Authors

M Seifermann¹; Y Tian²; L Bauer¹; S Schmidt³; JJ Wiedmann¹; S Afonin¹; C Luchena¹; M Brehm¹; A Popova¹; P Levkin¹; 
¹ Karlsruhe Institute of Technology, Germany;  ² Shandong University, China;  ³ Hochschule Mannheim, Germany

Discussion

The pace of technological advancement nowadays is mostly limited by economical factors. Thus, much effort is put into reduction of both time and cost of processes in all branches of the chemical industry. The main strategies to achieve this are miniaturization and parallelization. For this, a platform was designed that fulfills both these criteria, the droplet microarray (DMA). The DMA is an array of hydrophilic spots on a superhydrophobic background, which allows handling of sub microliter volumes for chemical and biological experiments. In this work, a combinatorial solid-phase synthesis strategy for proteolysis targeting chimeras (PROTACs) through multi component reaction on DMA was designed that allows synthesis, purification and biological screening on the same platform for the identification of potential drug candidates. PROTACs are a novel type of therapeutic to treat protein associated diseases, with their two main advantage being a catalytic mode of action, reducing the necessary concentration of drug drastically, and their ability to target proteins not targetable by inhibitors.

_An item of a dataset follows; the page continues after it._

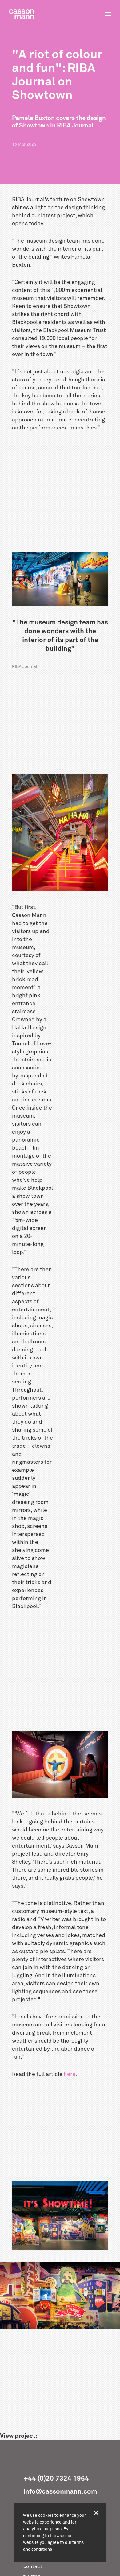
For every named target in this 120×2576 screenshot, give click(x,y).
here (69, 2074)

As protein of interests in this study BRD4 and MEK1/2, both important in pathways involved in cancer proliferation were chosen. The binding motifs for these were derivatives of prominent inhibitors (+)JQ-1 and PD0325901. They are combined with CRBN-ligand Thalidomide through various linker systems of different length and branching, utilizing the surface amino-groups of the DMA as anchor point. The different PROTACs that were synthesized could be released on demand through UV irradiation. The formation and purity of the products is verified via chromatography and mass-spectrometry, the ability to initiate protein degradation is studied in viability and proliferation assays on cancer cells, with the focus being the linkers´ influence on the degradation potency of PROTACs bearing the same terminal binding motifs.